# [Exercise aim]
Out of the listing below, copy every line that carries the string "Show".

# [Exercise material]
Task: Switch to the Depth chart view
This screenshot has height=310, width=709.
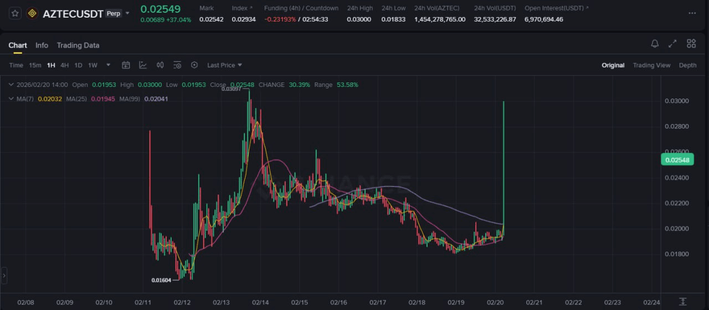Action: click(687, 65)
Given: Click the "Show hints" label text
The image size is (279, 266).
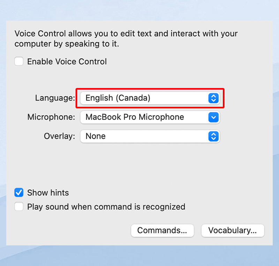Looking at the screenshot, I should tap(48, 193).
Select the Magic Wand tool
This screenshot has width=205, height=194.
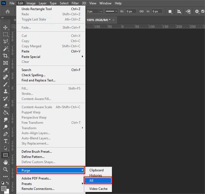pos(5,49)
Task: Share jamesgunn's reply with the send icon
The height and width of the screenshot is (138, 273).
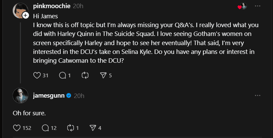Action: (x=93, y=128)
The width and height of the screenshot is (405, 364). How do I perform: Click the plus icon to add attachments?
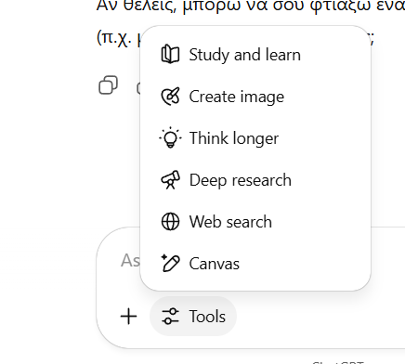(x=128, y=317)

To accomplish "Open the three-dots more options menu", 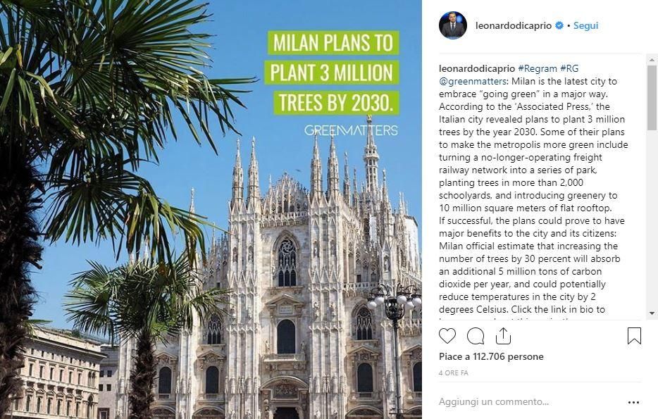I will click(x=633, y=402).
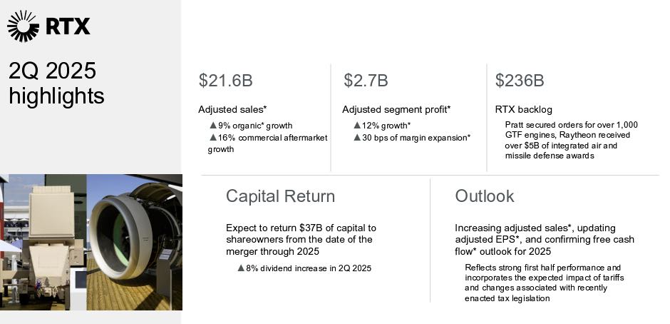
Task: Click the RTX starburst logo icon
Action: tap(23, 26)
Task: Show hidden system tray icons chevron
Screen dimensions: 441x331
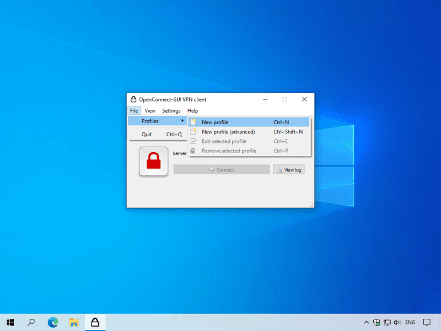Action: (x=366, y=322)
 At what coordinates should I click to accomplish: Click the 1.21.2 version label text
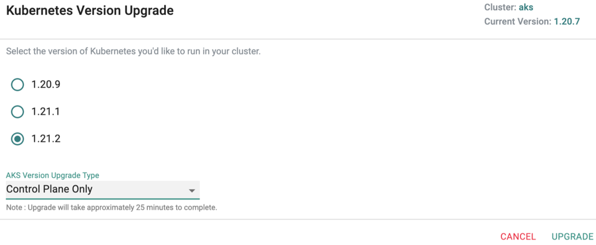46,139
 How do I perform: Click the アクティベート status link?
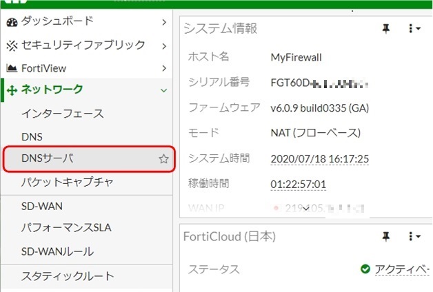pos(403,269)
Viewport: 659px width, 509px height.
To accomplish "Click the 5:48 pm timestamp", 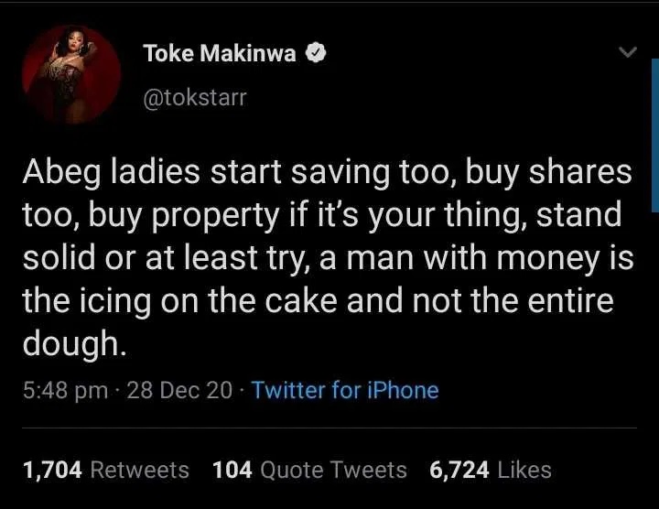I will click(x=65, y=391).
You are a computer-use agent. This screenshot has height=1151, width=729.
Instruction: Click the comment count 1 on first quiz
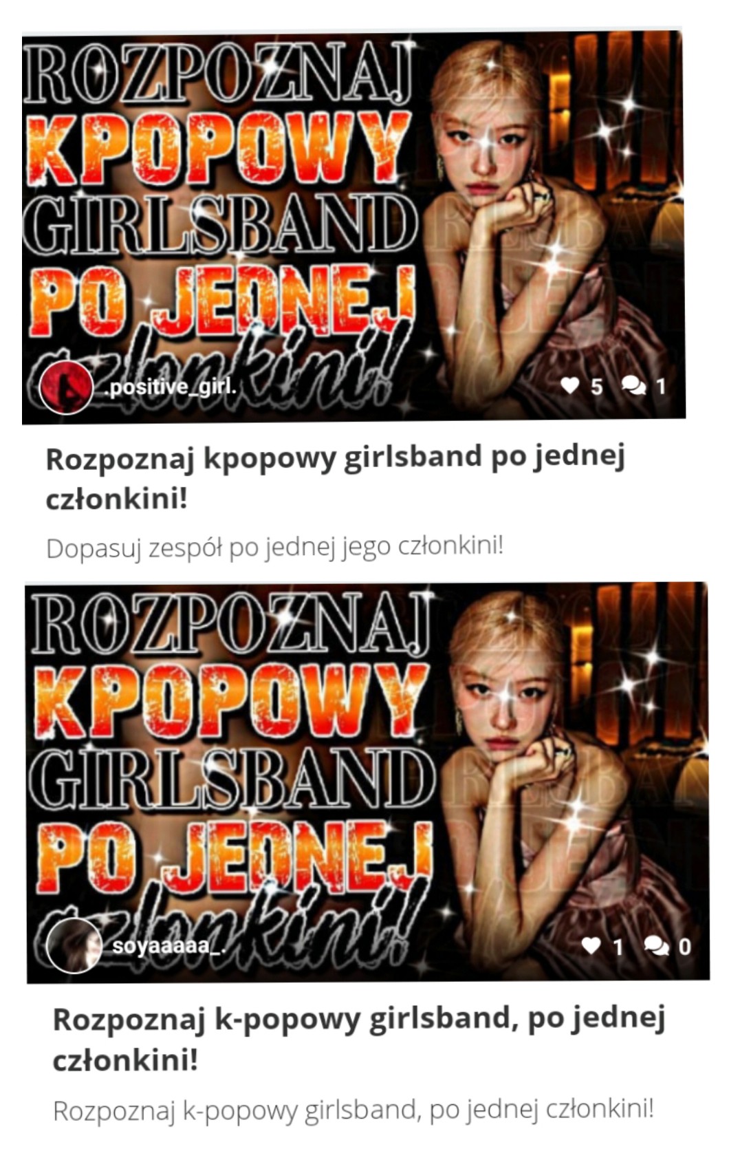pos(660,387)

# [Response to this task]
Given: Click the "Show hints" label text
Task: Show hidden system tray icons chevron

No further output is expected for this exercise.